**What the task asks:** Output all records exactly.

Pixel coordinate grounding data
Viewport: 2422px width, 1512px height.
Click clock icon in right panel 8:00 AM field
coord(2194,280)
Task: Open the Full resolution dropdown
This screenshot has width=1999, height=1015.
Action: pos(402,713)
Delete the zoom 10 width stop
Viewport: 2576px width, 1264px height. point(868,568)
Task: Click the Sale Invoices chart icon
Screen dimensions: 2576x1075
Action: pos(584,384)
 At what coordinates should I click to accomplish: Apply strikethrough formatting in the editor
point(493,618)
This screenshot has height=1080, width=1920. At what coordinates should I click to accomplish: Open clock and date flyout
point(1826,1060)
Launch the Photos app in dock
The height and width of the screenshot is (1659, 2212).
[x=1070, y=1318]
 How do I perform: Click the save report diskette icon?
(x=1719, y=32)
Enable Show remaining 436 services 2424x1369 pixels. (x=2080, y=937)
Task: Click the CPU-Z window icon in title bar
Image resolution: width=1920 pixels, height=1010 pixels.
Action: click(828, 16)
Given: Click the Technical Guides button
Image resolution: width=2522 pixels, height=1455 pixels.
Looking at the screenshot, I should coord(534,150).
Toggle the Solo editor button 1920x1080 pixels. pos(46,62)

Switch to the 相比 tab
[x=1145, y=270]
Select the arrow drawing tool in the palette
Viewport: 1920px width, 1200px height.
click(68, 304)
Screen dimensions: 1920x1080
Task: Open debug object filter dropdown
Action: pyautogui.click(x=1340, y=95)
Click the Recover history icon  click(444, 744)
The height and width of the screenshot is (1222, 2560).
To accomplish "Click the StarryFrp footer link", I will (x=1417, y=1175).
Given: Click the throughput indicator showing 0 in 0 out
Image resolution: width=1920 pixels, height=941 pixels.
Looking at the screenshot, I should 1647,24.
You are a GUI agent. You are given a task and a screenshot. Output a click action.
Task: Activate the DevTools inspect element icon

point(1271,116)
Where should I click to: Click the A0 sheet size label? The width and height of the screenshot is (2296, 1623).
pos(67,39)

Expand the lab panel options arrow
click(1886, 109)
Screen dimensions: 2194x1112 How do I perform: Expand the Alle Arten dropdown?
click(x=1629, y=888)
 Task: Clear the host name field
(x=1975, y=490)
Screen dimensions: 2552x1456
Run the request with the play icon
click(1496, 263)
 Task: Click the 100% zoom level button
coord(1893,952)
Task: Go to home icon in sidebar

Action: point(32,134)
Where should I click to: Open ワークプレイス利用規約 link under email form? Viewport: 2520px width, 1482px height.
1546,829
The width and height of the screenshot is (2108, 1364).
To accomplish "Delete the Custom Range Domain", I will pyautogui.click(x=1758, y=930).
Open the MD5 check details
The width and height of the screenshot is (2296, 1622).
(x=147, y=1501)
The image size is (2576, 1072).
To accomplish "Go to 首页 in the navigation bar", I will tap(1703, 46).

**Written solution:**
Viewport: 2422px width, 1512px height.
Click clock icon in right panel 8:00 AM field
coord(2194,280)
Task: Open the Full resolution dropdown
This screenshot has width=1999, height=1015.
Action: pos(402,713)
Delete the zoom 10 width stop
Viewport: 2576px width, 1264px height. point(868,568)
Task: Click the Sale Invoices chart icon
Screen dimensions: 2576x1075
Action: pos(584,384)
 At what coordinates should I click to accomplish: Apply strikethrough formatting in the editor
point(493,618)
This screenshot has height=1080, width=1920. At what coordinates should I click to accomplish: Open clock and date flyout
point(1826,1060)
Launch the Photos app in dock
The height and width of the screenshot is (1659, 2212).
[x=1070, y=1318]
 How do I perform: Click the save report diskette icon?
(x=1719, y=32)
Enable Show remaining 436 services 2424x1369 pixels. (x=2080, y=937)
Task: Click the CPU-Z window icon in title bar
Image resolution: width=1920 pixels, height=1010 pixels.
Action: click(828, 16)
Given: Click the Technical Guides button
Image resolution: width=2522 pixels, height=1455 pixels.
Looking at the screenshot, I should coord(534,150).
Toggle the Solo editor button 1920x1080 pixels. pos(46,62)

Switch to the 相比 tab
[x=1145, y=270]
Select the arrow drawing tool in the palette
Viewport: 1920px width, 1200px height.
click(68, 304)
Screen dimensions: 1920x1080
Task: Open debug object filter dropdown
Action: pyautogui.click(x=1340, y=95)
Click the Recover history icon  click(444, 744)
The height and width of the screenshot is (1222, 2560).
To accomplish "Click the StarryFrp footer link", I will (x=1417, y=1175).
Given: Click the throughput indicator showing 0 in 0 out
Image resolution: width=1920 pixels, height=941 pixels.
Looking at the screenshot, I should 1647,24.
You are a GUI agent. You are given a task and a screenshot. Output a click action.
Task: Activate the DevTools inspect element icon

point(1271,116)
Where should I click to: Click the A0 sheet size label? The width and height of the screenshot is (2296, 1623).
pos(67,39)

Expand the lab panel options arrow
click(1886, 109)
Screen dimensions: 2194x1112 How do I perform: Expand the Alle Arten dropdown?
click(x=1629, y=888)
 Task: Clear the host name field
(x=1975, y=490)
Screen dimensions: 2552x1456
Run the request with the play icon
click(1496, 263)
 Task: Click the 100% zoom level button
coord(1893,952)
Task: Go to home icon in sidebar

Action: point(32,134)
Where should I click to: Open ワークプレイス利用規約 link under email form? Viewport: 2520px width, 1482px height.
1546,829
The width and height of the screenshot is (2108, 1364).
To accomplish "Delete the Custom Range Domain", I will pyautogui.click(x=1758, y=930).
Open the MD5 check details
The width and height of the screenshot is (2296, 1622).
(x=147, y=1501)
The image size is (2576, 1072).
To accomplish "Go to 首页 in the navigation bar", I will tap(1703, 46).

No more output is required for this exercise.